Tuvo ganas de estremecerse ante el comentario, aunque su cuerpo no parecía tener las energías para ello, además, si aquel individuo hubiese querido hacerle algo podría haberlo hecho mientras seguía de rodillas o haber dejado que la matase el guardia. Y ella también había matado a un hombre hacía pocos minutos.
—Soy Kássik, por cierto —le tendió la mano, grande y mojada—. Supongo que tú también vas a Ba Sing Se —ella apartó la mano de un guantazo y se colocó, una vez más, en guardia. Dos fragmentos del suelo se dividieron y se colocaron a su lado—. No tienes que preocuparte, puedes estar tranquila, no soy ningún acosador ni nada.
—Explícate entonces. Y deja de sonreír, eso sólo te hace más sospechoso, gilipollas.
—Vaya, de novio a gilipollas, qué rápido evoluciona esta relación —comentó casi para sí mismo evitando mirar el cadáver del miliciano—. Admito que he sido un poco brusco. Quería decir que es evidente que eres una maestra de tierra y, cómo tú misma has dicho, os persiguen, de modo que el único lugar seguro es la capital. Por eso suponía que ese es tu destino; de ser así podríamos ir juntos, hacemos buen equipo.

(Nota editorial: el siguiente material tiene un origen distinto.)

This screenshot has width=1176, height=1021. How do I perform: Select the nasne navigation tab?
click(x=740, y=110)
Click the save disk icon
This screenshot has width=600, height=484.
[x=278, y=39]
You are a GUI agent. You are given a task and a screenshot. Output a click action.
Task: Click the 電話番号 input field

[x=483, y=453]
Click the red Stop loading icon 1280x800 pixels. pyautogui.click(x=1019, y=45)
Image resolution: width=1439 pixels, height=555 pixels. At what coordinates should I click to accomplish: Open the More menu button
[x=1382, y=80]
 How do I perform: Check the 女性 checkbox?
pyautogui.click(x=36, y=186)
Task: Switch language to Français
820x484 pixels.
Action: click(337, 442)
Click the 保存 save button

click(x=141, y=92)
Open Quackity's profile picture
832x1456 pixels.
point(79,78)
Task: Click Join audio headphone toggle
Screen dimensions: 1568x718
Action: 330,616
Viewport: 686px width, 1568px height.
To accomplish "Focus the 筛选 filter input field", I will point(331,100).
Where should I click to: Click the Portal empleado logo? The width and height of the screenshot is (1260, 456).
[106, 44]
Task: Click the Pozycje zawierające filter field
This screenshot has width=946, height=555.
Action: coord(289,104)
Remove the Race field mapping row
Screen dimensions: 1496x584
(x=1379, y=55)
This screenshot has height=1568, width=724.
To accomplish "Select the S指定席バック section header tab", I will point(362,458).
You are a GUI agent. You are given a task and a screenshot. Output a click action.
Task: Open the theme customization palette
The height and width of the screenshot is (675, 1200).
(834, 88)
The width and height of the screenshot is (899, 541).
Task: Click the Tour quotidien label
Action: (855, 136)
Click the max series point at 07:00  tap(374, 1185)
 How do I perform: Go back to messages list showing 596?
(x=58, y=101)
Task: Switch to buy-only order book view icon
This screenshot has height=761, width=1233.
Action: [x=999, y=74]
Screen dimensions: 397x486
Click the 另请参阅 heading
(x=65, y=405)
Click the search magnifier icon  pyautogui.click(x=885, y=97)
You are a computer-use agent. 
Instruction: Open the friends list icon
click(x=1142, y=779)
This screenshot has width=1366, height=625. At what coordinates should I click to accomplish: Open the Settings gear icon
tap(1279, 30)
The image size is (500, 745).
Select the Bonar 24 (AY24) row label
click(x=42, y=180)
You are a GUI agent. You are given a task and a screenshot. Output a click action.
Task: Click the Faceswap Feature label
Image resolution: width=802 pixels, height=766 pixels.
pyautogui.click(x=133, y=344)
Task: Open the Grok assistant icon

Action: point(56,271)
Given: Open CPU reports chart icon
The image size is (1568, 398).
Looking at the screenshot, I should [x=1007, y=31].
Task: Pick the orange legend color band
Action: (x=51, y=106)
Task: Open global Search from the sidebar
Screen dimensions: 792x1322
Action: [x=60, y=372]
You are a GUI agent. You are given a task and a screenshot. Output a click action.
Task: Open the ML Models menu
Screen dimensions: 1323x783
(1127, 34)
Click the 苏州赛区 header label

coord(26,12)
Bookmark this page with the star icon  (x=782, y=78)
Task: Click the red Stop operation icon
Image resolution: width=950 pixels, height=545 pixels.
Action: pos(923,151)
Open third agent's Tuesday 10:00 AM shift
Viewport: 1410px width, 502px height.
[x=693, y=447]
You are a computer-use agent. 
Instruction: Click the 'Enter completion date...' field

Dejó que las rocas cayeran hasta su lugar de origen y relajó la postura, aunque no bajó la guardia.
—Está bien, Kássik —esta vez fue ella quién tendió la mano y él respondió de inmediato— Yo soy Hanairane.
—Si no te importa te llamaré Hana. Es más corto.
—Lo que sea. Puedes venir conmigo, pero estaré vigilando. Y tendrás que ponerte algo que no llame tanto la atención.
Él así lo prometió y, tras convocar una ola que arrastrase los cuerpos al río, continuaron su camino; Hana, Kássik y un sapo-ardilla que seguía con curiosidad a la pareja de maestros.